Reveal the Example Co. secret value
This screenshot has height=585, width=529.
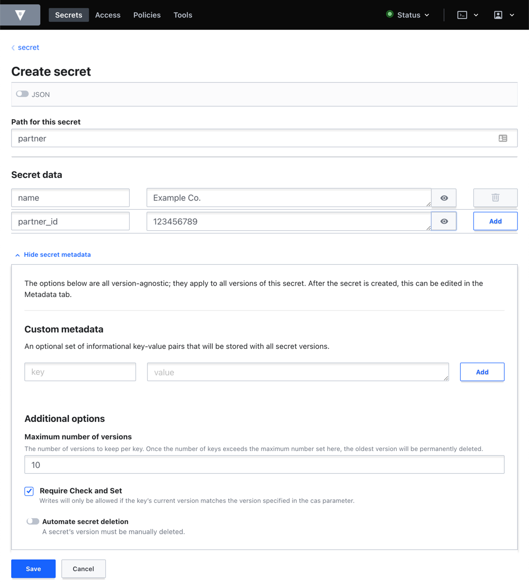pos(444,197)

==

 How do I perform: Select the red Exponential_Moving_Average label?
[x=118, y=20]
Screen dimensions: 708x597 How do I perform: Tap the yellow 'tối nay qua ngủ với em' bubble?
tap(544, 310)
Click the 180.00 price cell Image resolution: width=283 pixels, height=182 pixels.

* * *

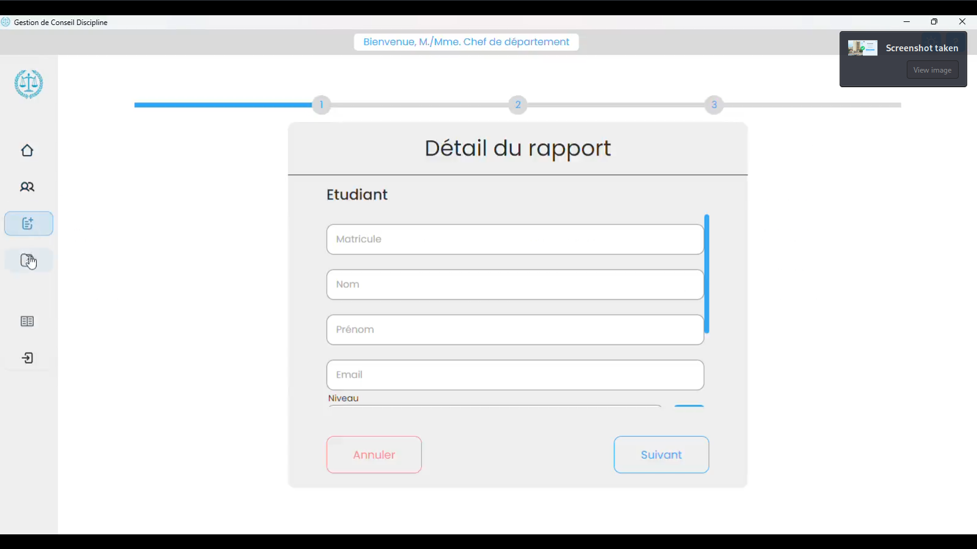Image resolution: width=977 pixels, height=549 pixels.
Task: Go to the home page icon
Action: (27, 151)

Exercise. Word for word, restate the lines of the listing above starting at the line with "Screen dimensions: 708x597" and ending at the line with "Click the 180.00", and nothing outside them.

Problem solution.
Screen dimensions: 708x597 How do I perform: Tap the yellow 'tối nay qua ngủ với em' bubble?
tap(544, 310)
Click the 180.00 price cell Image resolution: width=283 pixels, height=182 pixels.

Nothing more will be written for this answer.